## [What is expected]
Rewrite the lines of the listing starting with the line containing "Given: Click the privacy" and going on through the line containing "Action: pos(267,294)", replacing "hamburger" with "three-line" and leaving everything else unchanged.

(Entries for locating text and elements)
* Begin *
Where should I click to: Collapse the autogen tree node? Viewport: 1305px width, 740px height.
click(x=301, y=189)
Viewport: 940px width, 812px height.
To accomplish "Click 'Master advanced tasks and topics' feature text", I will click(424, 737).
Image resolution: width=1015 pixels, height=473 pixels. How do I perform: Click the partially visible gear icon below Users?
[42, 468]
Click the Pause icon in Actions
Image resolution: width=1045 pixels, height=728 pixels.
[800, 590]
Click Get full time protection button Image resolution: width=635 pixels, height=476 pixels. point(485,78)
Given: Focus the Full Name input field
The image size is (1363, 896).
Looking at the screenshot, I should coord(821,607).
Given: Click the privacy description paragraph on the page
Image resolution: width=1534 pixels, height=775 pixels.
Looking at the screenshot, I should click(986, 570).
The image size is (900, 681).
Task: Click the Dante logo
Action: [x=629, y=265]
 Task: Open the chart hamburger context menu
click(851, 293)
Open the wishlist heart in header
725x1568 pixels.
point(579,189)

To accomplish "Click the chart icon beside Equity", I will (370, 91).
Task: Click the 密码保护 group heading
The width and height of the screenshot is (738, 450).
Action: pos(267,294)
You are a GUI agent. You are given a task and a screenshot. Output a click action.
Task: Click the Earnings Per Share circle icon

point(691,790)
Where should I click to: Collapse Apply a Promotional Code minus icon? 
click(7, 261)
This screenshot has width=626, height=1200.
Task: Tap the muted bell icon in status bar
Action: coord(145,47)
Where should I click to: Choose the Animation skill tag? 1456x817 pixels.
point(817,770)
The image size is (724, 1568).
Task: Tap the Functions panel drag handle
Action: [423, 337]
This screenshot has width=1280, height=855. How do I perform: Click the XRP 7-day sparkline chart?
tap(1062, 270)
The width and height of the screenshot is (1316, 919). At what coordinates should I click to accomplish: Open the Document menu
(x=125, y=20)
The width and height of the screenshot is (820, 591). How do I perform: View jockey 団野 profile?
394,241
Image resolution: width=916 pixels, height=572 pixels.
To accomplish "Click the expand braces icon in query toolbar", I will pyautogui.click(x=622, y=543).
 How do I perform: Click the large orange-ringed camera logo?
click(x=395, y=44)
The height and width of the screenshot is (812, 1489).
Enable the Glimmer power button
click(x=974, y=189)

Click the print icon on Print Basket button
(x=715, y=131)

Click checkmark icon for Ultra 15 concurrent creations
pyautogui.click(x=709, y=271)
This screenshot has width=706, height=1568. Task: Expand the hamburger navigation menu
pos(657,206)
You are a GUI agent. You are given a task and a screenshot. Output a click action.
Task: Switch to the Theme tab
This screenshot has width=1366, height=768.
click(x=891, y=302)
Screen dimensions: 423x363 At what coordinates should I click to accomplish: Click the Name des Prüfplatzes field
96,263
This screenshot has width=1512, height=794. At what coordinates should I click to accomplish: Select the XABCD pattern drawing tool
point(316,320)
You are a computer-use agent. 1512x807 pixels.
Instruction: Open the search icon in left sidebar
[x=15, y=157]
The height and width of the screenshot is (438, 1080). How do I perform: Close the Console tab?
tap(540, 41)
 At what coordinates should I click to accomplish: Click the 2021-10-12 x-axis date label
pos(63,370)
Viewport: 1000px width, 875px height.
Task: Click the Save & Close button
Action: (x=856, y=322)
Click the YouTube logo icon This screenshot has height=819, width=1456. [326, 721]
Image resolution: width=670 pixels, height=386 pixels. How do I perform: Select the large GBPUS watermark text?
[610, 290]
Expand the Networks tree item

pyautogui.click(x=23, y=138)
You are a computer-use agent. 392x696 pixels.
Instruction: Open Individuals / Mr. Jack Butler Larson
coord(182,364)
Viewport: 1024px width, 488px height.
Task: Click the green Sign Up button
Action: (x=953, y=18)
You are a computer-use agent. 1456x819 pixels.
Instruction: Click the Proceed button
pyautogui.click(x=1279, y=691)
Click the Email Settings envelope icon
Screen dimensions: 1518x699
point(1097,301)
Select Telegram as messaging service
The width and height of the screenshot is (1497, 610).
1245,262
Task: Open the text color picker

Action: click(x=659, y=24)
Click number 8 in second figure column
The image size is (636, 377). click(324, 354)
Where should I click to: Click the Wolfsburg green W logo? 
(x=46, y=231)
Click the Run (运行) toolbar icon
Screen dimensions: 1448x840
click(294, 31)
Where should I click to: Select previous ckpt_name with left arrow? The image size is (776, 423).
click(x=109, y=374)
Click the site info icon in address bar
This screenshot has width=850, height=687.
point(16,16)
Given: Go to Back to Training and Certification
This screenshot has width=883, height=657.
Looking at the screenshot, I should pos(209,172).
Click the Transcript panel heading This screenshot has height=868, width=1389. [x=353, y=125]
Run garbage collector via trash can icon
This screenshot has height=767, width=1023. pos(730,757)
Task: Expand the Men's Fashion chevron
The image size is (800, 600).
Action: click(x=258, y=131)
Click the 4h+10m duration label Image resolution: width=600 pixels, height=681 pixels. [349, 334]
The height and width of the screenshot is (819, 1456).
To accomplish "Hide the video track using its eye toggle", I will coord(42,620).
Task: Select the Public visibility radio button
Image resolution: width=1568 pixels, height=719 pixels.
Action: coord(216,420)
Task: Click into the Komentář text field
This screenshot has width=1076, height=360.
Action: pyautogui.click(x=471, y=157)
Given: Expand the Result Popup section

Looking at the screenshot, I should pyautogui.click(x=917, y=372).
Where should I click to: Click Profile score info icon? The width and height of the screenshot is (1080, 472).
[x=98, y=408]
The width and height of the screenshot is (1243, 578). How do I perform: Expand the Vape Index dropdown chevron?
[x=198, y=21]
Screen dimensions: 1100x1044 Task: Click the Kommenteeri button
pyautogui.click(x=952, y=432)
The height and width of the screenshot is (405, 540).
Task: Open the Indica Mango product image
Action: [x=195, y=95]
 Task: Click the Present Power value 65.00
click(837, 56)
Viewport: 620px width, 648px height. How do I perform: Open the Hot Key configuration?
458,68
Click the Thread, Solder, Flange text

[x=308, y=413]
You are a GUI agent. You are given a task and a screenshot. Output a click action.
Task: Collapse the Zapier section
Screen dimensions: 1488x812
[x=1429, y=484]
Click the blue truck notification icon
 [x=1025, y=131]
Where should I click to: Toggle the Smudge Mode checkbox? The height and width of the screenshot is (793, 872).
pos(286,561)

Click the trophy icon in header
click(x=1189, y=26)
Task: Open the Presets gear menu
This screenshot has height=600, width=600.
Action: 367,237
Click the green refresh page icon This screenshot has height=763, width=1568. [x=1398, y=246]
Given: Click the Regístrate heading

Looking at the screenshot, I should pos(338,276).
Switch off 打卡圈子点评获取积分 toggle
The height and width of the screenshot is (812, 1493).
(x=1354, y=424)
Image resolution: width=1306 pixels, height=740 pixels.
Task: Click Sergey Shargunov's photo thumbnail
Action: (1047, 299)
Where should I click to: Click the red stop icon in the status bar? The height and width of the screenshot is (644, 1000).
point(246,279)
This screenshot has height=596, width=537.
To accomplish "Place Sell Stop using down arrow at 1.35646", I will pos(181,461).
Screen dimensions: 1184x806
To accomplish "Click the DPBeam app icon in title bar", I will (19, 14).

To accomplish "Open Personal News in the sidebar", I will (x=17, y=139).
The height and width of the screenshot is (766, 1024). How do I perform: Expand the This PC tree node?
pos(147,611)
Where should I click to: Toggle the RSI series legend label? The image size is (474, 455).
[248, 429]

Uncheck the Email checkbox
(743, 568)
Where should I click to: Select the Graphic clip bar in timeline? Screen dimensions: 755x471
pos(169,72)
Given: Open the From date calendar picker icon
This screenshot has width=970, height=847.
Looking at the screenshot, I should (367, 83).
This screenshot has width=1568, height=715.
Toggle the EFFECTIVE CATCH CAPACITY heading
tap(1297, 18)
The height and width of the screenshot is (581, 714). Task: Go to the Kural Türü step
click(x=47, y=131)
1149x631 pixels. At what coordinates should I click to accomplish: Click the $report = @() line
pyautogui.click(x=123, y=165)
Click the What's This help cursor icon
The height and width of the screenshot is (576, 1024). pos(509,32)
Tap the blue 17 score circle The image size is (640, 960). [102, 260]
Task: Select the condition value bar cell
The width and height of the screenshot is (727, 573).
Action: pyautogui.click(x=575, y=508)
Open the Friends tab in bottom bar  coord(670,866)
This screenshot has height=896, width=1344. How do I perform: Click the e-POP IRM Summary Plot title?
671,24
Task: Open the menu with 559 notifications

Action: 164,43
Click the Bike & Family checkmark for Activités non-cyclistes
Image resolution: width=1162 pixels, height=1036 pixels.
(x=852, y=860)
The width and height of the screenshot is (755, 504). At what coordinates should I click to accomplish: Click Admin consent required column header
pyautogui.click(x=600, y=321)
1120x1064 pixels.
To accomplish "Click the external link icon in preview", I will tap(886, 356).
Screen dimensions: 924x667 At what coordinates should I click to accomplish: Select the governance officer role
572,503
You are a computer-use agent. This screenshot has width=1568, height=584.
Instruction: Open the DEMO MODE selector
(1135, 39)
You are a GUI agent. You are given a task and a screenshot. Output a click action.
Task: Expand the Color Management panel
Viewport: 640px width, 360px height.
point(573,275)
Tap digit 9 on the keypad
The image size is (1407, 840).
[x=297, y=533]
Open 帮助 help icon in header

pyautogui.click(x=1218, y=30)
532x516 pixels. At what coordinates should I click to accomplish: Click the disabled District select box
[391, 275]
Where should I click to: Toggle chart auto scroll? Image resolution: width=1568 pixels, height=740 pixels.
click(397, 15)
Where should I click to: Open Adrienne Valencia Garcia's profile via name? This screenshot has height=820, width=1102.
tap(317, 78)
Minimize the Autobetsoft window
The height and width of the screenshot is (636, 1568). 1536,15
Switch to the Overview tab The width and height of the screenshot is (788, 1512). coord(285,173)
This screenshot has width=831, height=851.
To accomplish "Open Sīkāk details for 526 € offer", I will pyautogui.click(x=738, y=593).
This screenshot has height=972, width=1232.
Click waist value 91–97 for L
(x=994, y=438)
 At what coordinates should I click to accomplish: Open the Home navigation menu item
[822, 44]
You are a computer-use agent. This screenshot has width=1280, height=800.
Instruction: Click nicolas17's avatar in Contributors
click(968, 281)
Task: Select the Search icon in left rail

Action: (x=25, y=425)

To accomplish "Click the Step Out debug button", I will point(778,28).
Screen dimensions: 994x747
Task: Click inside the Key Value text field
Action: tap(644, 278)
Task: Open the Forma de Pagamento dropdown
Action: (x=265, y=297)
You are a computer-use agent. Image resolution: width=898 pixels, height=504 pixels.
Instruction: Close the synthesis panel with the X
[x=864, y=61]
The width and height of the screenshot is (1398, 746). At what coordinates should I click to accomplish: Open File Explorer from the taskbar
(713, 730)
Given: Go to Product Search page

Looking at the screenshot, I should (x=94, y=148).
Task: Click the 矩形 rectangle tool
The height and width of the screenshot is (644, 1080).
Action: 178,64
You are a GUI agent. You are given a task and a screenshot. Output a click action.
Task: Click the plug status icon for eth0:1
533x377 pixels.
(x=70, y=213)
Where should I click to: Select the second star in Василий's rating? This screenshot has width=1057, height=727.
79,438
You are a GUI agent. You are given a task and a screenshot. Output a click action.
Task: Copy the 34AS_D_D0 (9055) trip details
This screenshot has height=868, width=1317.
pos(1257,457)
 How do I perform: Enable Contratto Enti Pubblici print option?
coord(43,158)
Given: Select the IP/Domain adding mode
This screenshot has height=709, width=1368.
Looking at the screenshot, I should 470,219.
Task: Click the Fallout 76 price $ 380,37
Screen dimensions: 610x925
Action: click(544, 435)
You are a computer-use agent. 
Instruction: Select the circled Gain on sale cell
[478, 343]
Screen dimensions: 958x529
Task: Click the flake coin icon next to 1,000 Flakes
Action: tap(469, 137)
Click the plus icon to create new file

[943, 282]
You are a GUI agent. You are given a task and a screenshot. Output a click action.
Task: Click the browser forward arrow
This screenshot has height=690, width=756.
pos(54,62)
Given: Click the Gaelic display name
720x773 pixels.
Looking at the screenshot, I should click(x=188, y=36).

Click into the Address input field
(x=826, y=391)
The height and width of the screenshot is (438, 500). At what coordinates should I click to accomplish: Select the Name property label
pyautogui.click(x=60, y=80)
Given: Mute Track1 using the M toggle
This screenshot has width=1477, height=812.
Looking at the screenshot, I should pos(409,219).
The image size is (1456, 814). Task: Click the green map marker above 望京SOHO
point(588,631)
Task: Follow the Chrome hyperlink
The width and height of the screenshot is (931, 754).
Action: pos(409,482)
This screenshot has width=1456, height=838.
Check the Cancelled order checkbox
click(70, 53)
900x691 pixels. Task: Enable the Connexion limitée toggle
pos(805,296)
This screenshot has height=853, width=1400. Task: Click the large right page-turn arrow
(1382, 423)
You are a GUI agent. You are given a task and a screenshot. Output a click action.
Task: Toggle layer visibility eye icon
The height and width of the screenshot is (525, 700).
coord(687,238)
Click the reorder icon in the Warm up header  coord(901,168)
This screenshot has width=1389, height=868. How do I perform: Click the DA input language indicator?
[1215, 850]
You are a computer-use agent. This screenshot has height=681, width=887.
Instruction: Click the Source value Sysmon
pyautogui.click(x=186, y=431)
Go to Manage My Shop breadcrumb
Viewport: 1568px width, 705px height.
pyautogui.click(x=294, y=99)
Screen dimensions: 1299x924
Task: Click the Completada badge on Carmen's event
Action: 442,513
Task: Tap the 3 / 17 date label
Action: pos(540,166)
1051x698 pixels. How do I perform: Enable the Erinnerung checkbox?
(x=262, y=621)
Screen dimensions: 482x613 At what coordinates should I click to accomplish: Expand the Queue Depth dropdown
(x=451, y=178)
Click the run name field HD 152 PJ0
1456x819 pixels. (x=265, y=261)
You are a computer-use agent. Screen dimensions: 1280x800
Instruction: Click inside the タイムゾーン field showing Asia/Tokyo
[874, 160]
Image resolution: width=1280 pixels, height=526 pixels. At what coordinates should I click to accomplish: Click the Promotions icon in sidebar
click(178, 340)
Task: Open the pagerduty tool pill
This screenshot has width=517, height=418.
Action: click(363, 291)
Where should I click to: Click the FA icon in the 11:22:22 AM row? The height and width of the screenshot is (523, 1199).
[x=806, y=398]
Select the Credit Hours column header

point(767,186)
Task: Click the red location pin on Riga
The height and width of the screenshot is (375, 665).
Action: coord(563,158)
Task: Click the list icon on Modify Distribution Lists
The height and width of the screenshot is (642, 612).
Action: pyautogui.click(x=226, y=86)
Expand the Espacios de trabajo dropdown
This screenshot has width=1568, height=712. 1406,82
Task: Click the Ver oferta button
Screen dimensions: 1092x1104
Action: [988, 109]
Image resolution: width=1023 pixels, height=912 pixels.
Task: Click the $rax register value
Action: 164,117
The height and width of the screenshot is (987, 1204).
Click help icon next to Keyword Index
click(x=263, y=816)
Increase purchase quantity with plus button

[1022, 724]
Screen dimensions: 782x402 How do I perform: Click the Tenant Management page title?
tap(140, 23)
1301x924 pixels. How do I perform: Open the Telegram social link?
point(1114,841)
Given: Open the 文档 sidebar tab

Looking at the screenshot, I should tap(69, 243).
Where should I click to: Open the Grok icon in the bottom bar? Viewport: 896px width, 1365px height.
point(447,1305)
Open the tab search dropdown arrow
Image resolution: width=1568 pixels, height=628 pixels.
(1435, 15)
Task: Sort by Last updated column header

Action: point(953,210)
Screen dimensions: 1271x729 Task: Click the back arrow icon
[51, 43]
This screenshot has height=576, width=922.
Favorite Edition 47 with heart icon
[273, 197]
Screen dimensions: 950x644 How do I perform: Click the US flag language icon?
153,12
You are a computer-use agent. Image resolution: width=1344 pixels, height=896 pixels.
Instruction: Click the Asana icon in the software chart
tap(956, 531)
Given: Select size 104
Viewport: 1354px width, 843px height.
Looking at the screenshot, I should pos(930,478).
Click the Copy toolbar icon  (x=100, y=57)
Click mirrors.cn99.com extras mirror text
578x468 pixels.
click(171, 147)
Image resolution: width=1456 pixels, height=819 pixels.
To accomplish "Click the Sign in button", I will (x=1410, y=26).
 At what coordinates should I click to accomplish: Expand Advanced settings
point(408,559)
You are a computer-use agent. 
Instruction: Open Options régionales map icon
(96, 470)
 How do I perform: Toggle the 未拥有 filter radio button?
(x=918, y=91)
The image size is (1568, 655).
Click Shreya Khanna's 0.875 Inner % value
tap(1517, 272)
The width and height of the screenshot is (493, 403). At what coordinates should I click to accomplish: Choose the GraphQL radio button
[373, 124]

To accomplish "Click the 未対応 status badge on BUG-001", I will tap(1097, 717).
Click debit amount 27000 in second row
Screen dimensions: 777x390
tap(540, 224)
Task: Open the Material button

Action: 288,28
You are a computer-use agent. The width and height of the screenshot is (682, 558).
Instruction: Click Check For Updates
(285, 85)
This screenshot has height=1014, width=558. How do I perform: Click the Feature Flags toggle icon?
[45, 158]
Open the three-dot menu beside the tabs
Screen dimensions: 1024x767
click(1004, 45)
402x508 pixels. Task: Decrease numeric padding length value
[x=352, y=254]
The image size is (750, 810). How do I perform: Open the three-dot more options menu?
* End *
## [Completed task]
Given: Click the privacy description paragraph on the page
Image resolution: width=1534 pixels, height=775 pixels.
Looking at the screenshot, I should click(986, 570).
The image size is (900, 681).
Task: Click the Dante logo
Action: [x=629, y=265]
 Task: Open the chart three-line context menu
click(851, 293)
Open the wishlist heart in header
725x1568 pixels.
point(579,189)

To accomplish "Click the chart icon beside Equity", I will (370, 91).
Task: Click the 密码保护 group heading
The width and height of the screenshot is (738, 450).
Action: pos(267,294)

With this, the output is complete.